Pueril often changes in plural

You’ll see pueril in singular and pueriles in plural.

  • Un argumento pueril
  • Argumentos pueriles

Aniñado changes with gender and number

  • aniñado (masc. singular)
  • aniñada (fem. singular)
  • aniñados (masc. plural or mixed group)
  • aniñadas (fem. plural)

Ready-to-use phrases for common situations

These lines cover daily scenarios: friends, coworkers, family, online chat. Swap the subject and you’re set.

What you want to say Spanish line When it fits
That’s childish. Eso es infantil. General, safe tone
Don’t be childish. No seas infantil. Direct, common in speech
What a childish reaction. Qué reacción tan infantil. Calling out behavior, not the person
That comment was petty. Ese comentario fue pueril. Sharper, more formal
He’s acting babyish. Está siendo aniñado. Spoiled, whiny vibe
That’s kid stuff. Eso es de niños. Teasing or dismissive
Stop throwing a tantrum. Deja de hacer berrinche. When “childish” means tantrum behavior
That was immature. Eso fue inmaduro. Clear “immature,” clean wording

Pronunciation notes that save you from awkward moments

Spanish pronunciation is steady once you know where the stress falls.

Aniñado and the “ñ” sound

Aniñado has the “ñ” sound like “ny” in “canyon.” Say it like “ah-nyah-doh.” The stress lands on “ña.”

Infantil stress

Infantil sounds like “in-fan-TEEL,” with the stress on the last syllable.

Pueril stress

Pueril is often said like “pweh-REEL,” with the stress on the last syllable.

Common mistakes and better swaps

These slips are easy to make when you translate word-for-word from English.

Mixing up “childish” with “childlike”

English uses “childlike” as praise sometimes. Spanish can do that too, but you’ll usually avoid pueril and stick with gentler options.

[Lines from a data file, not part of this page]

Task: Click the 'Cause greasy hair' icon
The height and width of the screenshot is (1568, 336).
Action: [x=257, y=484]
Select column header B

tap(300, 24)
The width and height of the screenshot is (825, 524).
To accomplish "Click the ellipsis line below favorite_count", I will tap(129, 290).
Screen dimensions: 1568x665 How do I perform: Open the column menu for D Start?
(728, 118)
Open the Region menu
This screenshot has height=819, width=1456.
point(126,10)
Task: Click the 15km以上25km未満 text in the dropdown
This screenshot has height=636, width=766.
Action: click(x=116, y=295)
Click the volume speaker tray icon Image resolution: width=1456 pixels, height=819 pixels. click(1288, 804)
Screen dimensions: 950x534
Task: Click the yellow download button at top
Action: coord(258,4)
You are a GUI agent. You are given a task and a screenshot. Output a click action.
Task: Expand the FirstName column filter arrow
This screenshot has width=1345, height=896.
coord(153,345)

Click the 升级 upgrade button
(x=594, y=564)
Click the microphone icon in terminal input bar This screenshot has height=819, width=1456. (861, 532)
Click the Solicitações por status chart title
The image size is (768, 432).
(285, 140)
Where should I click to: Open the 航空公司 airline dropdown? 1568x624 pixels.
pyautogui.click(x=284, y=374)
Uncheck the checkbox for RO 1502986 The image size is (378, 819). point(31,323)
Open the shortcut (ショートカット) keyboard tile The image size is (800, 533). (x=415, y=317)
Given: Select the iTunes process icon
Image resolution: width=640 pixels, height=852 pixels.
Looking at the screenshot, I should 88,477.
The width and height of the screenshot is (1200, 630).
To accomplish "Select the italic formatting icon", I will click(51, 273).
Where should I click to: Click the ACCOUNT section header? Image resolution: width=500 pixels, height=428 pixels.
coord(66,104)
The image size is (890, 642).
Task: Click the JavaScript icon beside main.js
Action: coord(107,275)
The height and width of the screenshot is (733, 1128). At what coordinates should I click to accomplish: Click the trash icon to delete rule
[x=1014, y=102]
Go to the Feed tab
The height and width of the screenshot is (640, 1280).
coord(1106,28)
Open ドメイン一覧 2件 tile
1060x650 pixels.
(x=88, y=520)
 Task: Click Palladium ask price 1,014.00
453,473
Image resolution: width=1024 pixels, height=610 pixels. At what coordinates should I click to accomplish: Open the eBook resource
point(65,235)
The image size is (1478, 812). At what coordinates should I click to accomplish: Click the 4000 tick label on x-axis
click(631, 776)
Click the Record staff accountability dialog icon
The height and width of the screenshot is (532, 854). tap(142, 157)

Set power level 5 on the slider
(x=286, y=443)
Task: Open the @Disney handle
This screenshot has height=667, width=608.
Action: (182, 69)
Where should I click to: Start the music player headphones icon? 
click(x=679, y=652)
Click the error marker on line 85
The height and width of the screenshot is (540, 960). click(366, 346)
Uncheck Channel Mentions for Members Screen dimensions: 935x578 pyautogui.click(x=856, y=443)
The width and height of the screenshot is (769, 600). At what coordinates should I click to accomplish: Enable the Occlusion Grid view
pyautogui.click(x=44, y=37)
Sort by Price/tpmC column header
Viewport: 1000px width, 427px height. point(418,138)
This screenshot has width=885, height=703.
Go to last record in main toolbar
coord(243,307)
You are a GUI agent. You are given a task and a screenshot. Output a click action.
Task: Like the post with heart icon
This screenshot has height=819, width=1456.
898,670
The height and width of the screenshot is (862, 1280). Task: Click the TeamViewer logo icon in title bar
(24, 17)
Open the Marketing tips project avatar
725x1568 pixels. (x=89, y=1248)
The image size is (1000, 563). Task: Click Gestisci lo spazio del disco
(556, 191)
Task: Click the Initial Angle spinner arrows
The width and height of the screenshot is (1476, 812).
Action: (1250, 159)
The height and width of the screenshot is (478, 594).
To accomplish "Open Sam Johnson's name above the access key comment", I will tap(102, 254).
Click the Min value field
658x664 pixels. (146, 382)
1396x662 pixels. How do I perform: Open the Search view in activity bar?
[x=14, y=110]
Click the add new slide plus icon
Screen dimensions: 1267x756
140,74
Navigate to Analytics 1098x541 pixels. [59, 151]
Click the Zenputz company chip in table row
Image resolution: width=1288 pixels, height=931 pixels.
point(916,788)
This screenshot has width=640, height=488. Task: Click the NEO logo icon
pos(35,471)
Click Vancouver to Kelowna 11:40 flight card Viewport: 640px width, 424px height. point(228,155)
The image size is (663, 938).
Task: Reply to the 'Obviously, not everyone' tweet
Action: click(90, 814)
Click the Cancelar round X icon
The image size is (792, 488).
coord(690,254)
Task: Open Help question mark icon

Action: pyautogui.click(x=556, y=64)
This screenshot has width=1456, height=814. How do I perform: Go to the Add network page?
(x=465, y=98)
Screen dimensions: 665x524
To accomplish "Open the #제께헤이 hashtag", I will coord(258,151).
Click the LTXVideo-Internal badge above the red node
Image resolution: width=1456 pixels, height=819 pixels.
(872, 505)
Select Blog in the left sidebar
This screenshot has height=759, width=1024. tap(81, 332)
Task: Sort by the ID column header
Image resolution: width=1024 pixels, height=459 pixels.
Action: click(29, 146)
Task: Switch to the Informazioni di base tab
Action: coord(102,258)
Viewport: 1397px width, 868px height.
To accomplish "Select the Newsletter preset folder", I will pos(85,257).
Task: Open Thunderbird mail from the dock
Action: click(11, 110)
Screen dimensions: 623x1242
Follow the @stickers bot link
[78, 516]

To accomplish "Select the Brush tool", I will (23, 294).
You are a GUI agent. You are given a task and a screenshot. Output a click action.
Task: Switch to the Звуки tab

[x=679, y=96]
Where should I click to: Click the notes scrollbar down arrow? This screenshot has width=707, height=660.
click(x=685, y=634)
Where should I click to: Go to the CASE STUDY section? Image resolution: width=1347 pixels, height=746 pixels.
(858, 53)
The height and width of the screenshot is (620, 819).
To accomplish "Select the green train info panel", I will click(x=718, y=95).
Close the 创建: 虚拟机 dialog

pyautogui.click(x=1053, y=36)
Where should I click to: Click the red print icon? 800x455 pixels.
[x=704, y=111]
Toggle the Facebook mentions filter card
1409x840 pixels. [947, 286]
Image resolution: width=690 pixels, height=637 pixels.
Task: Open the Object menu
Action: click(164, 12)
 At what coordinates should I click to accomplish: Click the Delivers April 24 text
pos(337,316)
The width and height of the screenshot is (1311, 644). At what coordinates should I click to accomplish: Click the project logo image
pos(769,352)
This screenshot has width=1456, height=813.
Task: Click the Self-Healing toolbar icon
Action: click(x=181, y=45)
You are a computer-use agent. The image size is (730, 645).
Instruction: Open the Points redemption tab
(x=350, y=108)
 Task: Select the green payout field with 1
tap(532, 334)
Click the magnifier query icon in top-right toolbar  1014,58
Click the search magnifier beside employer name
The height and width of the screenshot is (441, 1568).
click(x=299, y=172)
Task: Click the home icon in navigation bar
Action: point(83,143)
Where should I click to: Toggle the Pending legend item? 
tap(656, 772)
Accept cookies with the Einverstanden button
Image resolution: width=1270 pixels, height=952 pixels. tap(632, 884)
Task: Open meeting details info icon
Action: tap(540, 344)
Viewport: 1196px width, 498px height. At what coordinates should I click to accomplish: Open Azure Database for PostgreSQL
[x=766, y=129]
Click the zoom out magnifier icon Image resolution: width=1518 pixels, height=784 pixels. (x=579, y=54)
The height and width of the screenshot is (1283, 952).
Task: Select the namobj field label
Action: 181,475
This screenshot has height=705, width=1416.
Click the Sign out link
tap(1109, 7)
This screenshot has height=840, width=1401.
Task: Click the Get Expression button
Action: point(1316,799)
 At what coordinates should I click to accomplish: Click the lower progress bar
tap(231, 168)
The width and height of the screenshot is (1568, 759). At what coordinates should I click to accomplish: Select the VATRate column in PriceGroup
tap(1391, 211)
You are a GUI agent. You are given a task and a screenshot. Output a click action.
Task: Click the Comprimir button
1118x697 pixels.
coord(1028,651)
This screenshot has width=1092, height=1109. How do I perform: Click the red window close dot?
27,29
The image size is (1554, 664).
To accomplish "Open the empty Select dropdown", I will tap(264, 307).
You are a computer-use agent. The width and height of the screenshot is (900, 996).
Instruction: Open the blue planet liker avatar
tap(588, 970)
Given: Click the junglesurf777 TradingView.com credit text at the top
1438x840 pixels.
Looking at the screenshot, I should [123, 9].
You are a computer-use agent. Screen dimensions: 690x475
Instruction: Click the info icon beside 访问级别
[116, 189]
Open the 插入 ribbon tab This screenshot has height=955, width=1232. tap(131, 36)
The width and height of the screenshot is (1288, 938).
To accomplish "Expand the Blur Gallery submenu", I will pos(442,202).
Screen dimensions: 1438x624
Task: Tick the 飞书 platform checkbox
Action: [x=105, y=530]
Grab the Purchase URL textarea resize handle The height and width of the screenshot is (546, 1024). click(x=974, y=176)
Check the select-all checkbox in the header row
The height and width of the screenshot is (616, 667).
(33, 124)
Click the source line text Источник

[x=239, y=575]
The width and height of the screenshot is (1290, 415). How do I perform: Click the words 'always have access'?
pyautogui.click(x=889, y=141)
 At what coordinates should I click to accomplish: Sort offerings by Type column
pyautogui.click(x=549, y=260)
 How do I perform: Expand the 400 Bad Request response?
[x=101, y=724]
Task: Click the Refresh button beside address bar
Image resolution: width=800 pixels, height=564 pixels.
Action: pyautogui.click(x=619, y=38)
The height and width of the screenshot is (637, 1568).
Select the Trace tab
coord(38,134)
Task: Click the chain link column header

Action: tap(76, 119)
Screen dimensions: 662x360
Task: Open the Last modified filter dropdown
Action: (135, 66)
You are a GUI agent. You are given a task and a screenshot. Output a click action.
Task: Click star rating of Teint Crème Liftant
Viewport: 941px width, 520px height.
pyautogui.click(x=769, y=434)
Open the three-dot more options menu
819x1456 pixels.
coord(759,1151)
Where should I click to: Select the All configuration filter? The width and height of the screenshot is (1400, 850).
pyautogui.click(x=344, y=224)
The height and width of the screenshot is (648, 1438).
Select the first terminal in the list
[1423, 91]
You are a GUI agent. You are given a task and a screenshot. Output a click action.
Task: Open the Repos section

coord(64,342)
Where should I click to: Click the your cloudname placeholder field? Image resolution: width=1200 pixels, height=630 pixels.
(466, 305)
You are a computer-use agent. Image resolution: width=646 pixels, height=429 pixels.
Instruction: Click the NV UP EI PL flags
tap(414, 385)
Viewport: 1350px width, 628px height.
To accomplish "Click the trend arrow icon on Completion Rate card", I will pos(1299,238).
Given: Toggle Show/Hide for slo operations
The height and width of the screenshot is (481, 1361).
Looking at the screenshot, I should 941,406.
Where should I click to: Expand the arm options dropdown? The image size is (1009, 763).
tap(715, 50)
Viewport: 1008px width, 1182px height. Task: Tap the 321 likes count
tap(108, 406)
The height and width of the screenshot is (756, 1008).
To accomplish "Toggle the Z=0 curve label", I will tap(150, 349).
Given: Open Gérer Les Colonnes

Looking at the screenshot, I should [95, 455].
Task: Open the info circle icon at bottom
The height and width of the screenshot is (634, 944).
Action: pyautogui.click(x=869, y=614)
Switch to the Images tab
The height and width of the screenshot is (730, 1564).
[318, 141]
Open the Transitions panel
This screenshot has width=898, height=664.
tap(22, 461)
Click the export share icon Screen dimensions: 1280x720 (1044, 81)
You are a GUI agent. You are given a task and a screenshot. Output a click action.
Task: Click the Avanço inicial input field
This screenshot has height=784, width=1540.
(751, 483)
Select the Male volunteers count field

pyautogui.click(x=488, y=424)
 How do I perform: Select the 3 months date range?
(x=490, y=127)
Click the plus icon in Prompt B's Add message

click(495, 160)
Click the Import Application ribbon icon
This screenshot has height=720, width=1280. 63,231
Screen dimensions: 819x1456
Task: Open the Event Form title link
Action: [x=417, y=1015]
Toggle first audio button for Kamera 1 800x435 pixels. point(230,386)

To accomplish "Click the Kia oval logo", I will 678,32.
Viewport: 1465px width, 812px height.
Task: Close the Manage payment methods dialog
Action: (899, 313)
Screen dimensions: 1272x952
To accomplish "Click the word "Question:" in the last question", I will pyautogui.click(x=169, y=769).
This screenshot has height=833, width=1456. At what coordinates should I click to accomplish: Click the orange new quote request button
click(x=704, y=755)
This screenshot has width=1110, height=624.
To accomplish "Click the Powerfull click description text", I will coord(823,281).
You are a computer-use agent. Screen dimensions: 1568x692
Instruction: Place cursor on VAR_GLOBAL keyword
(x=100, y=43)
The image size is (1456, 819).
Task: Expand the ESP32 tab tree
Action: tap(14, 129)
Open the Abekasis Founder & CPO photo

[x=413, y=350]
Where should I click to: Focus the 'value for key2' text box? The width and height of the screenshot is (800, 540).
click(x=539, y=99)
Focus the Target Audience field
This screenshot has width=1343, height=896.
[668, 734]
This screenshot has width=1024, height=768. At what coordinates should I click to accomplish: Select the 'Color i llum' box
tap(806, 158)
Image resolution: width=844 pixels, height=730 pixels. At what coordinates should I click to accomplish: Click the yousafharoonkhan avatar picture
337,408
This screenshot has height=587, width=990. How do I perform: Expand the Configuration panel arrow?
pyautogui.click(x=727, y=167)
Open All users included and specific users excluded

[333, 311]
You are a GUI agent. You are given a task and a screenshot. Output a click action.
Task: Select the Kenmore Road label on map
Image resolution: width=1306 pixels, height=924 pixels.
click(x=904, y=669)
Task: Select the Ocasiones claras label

  • Better for praise:como un niño (like a kid), con ilusión (with excitement), con alegría (with joy)
  • Better for criticism:infantil, inmaduro, pueril

Using “niño” as an adjective

Spanish doesn’t use niño the way English uses “childish.” You can say de niños for “kid stuff,” or use an adjective like infantil.

Overusing insult words

Niñato/niñata can torch a conversation. If your goal is to correct behavior, a phrase like una actitud infantil keeps it firm without turning it into a personal label.

Mini checklist for picking the right Spanish word

If you want a fast decision, run through this short list.

  1. If you mean “for kids,” pick infantil or de niños.
  2. If you mean “immature,” pick inmaduro or pueril.
  3. If you mean “babyish” or “spoiled,” pick aniñado.
  4. If you’re speaking to the person directly, use a behavior phrase: Eso es infantil or Qué reacción tan infantil.
  5. If you’re writing a critique, pueril reads natural.

Quick practice: turn English thoughts into Spanish lines

Try these swaps out loud. You’ll feel the difference between neutral and critical choices right away.

Neutral descriptions

  • “a childish drawing” → un dibujo infantil
  • “a childish story” → una historia infantil

Calling out behavior

  • “That’s childish” → Eso es infantil
  • “That’s immature” → Eso es inmaduro
  • “Stop being childish” → No seas infantil

Sharper critique

  • “a childish argument” → un argumento pueril
  • “a petty comment” → un comentario pueril

One last way to sound fluent: pick the noun, then add the adjective

Spanish often lands better when you name what’s childish, then describe it. It’s a small shift that makes your sentence feel built in Spanish, not translated.

  • una actitud infantil (a childish attitude)
  • una reacción infantil (a childish reaction)
  • un comportamiento infantil (childish behavior)
  • un comentario pueril (a petty/immature comment)

If you only memorize one pair, make it infantil (safe default) and pueril (clear negative, more formal). Add aniñado when you want that “babyish” shade. That trio covers almost every “childish” you’ll ever need in Spanish.